(Pixel coordinate grounding data)

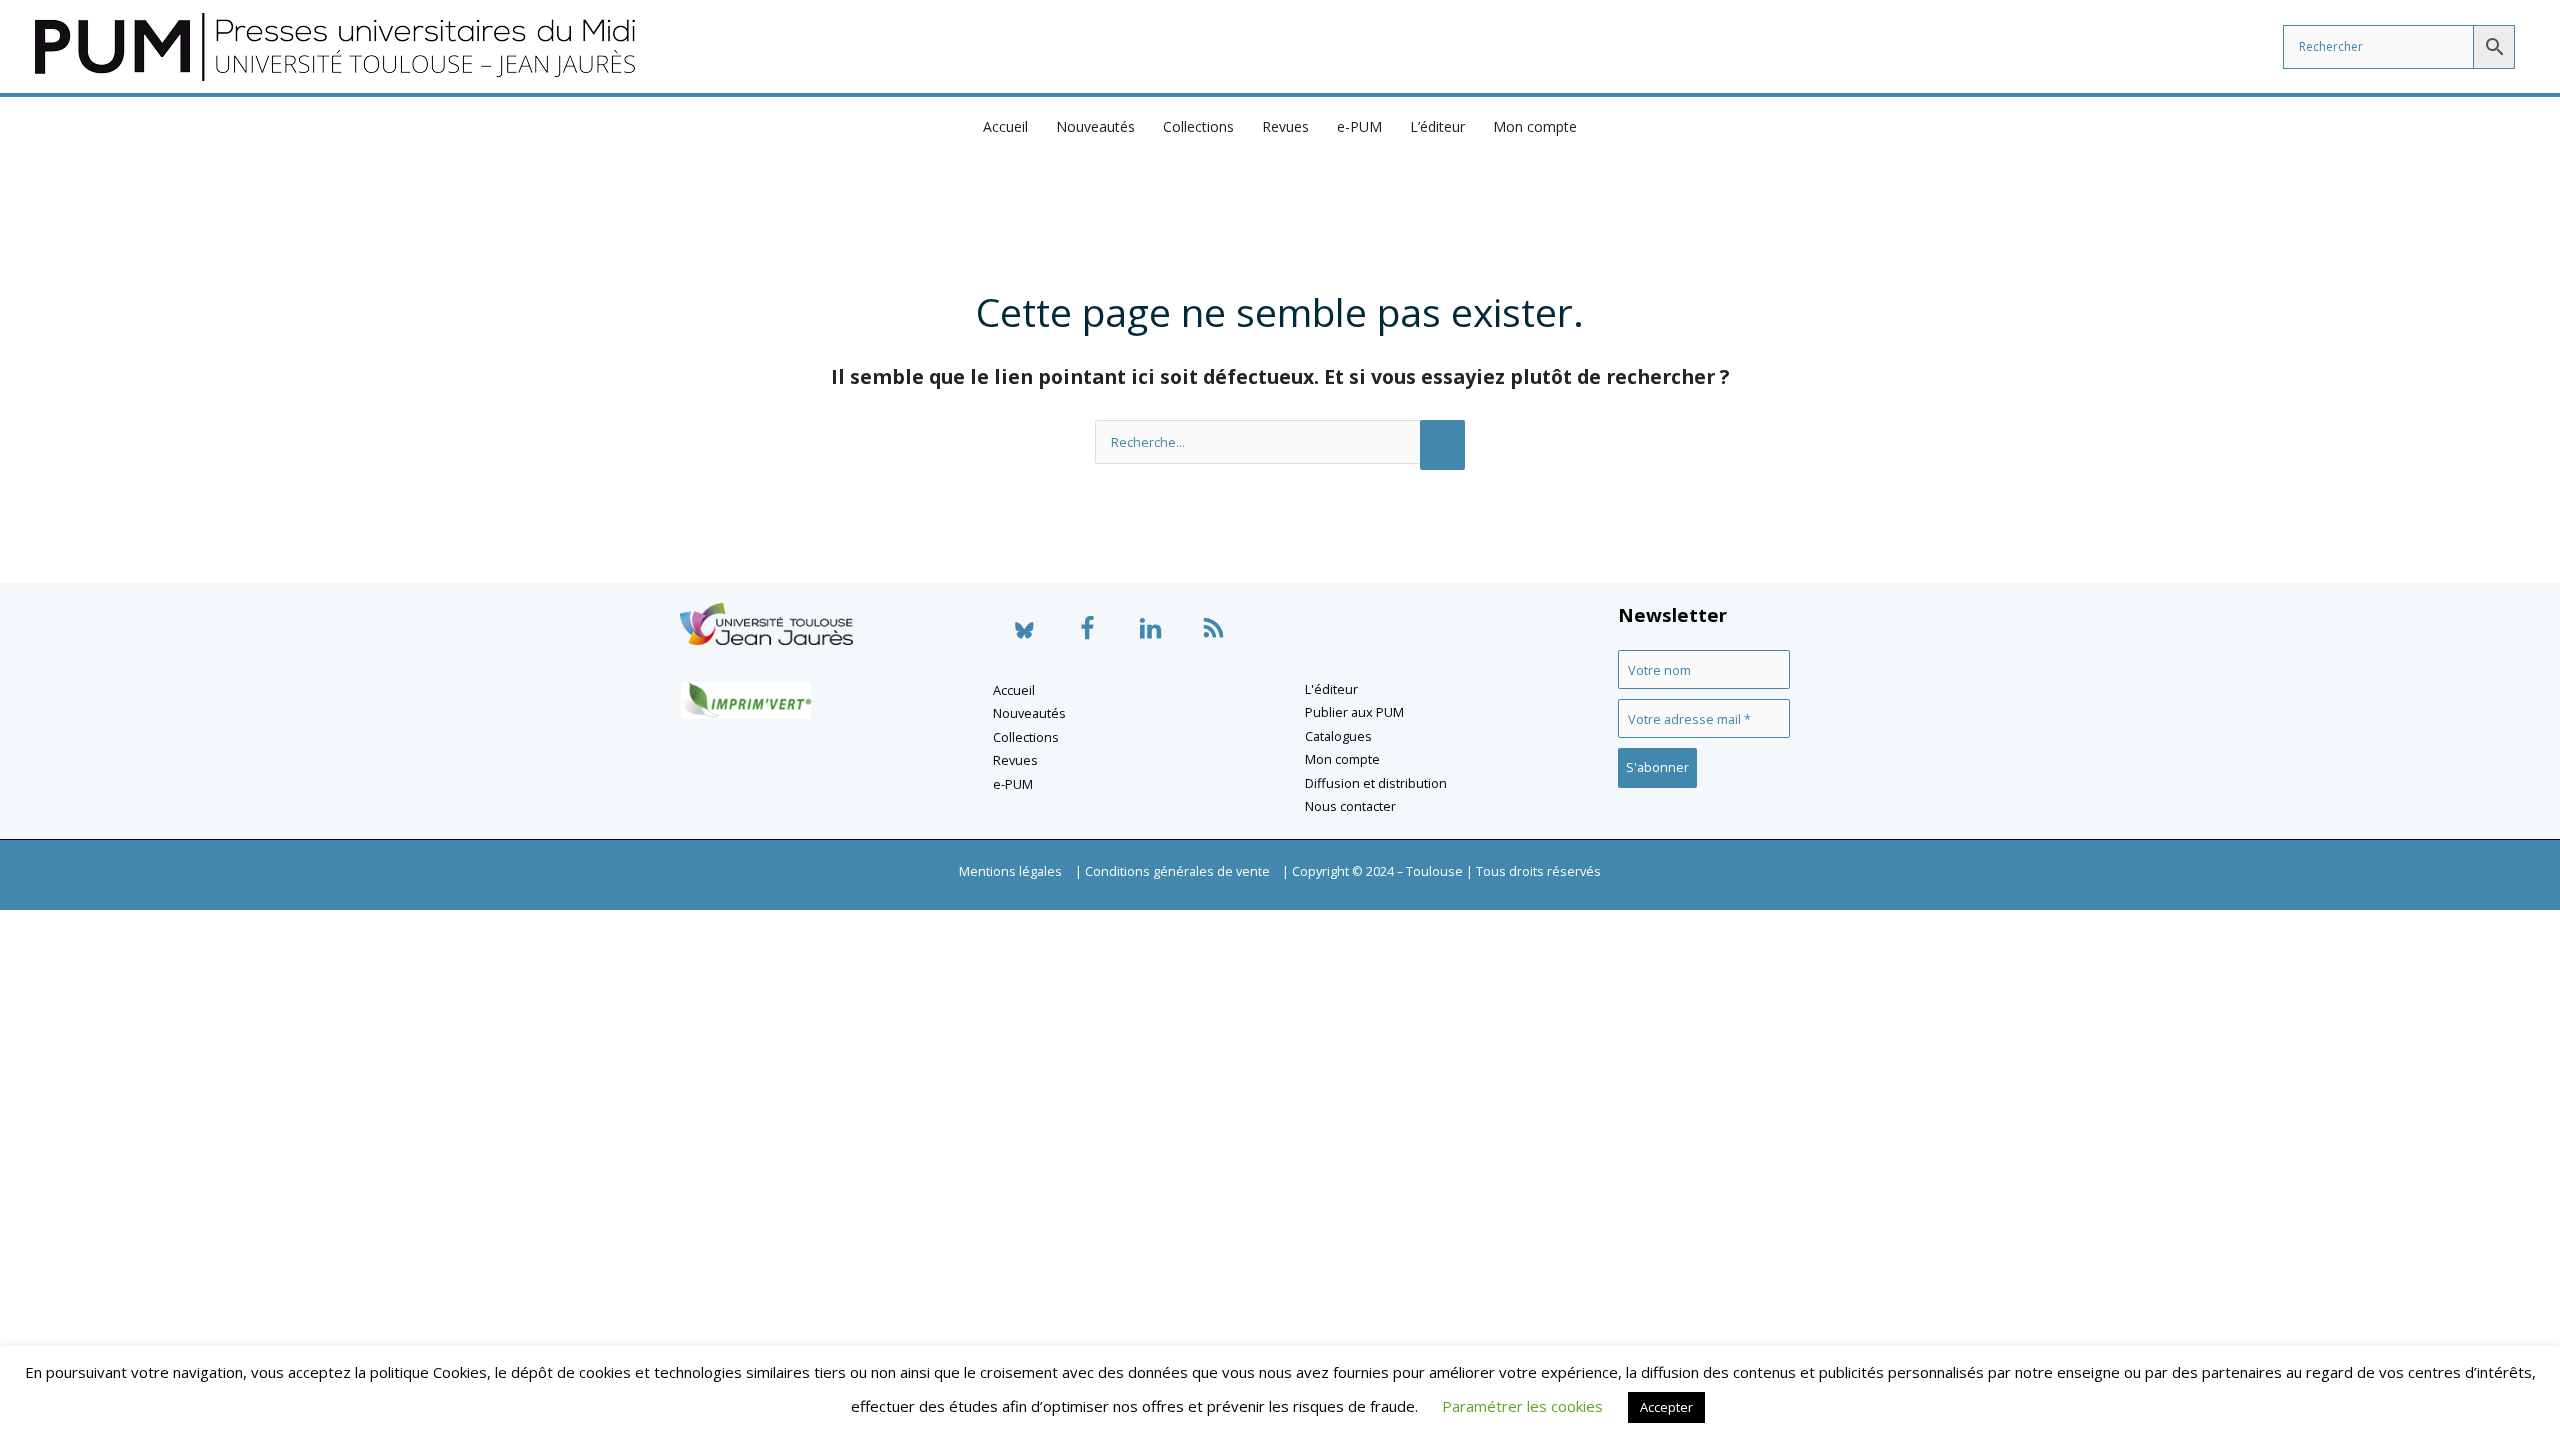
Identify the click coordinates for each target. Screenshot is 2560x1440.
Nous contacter (1350, 806)
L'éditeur (1331, 689)
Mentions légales (1010, 871)
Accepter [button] (1666, 1407)
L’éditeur (1437, 126)
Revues (1285, 126)
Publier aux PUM (1354, 712)
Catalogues (1338, 736)
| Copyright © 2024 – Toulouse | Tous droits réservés (1441, 871)
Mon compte (1535, 126)
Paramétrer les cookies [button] (1522, 1406)
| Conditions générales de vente (1172, 871)
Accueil (1005, 126)
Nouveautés (1095, 126)
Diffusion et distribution (1376, 783)
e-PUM (1359, 126)
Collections (1198, 126)
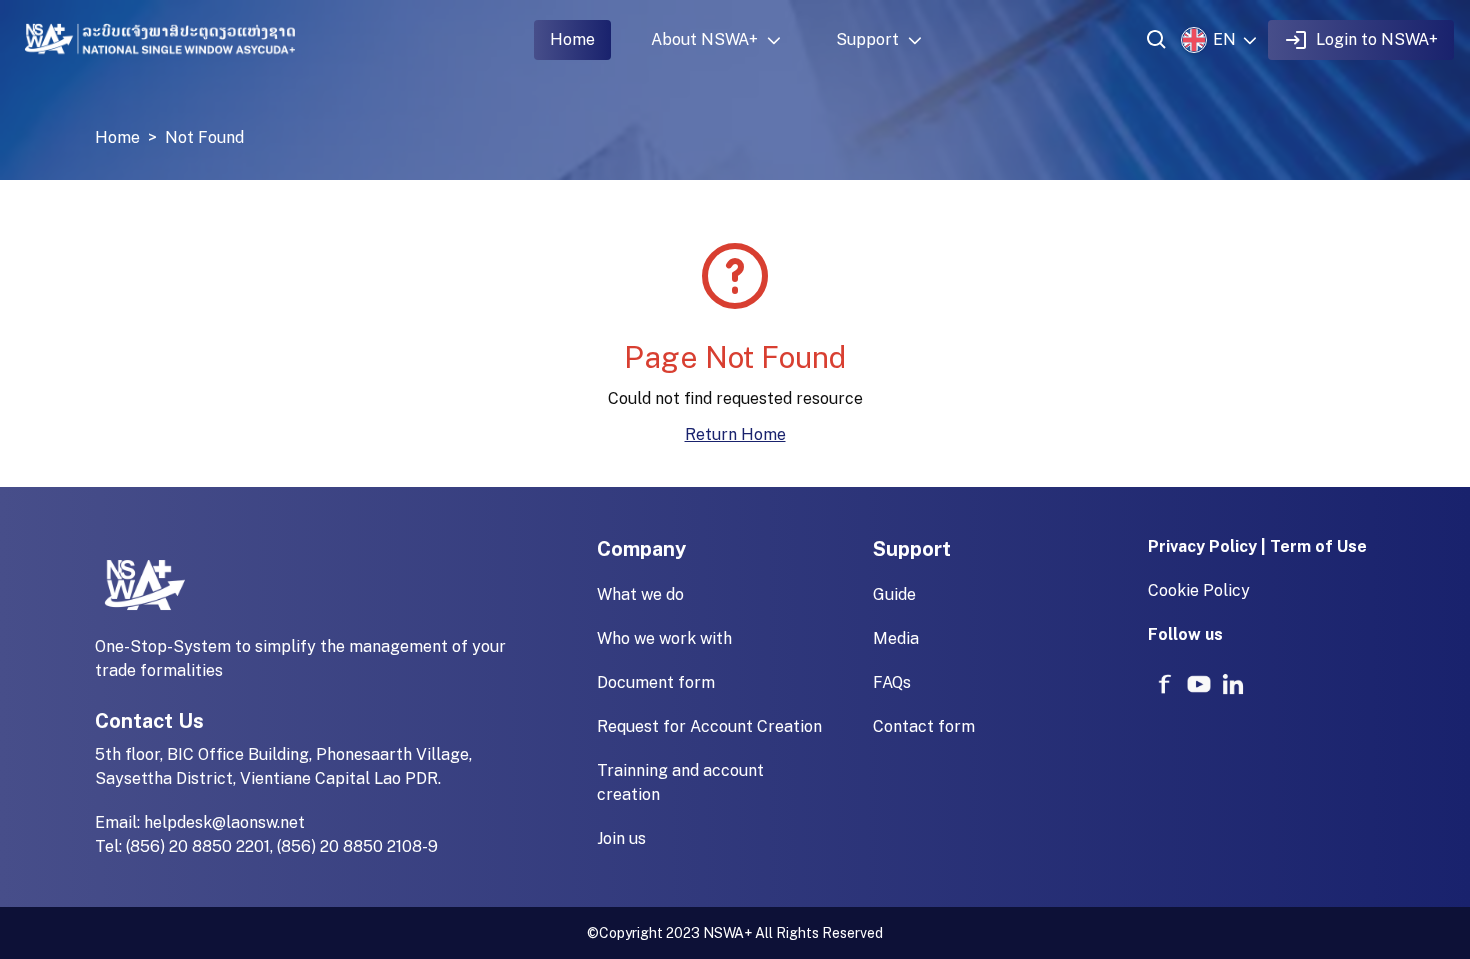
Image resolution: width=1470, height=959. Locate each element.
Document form (656, 682)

- **Exercise goal**
Your task is to copy every line of the entries that contains the string "each".

- **Response to this exercise**
Identify the click coordinates for each target. Screenshot is 2560x1440.
Image resolution: width=1470, height=959. Locate each element.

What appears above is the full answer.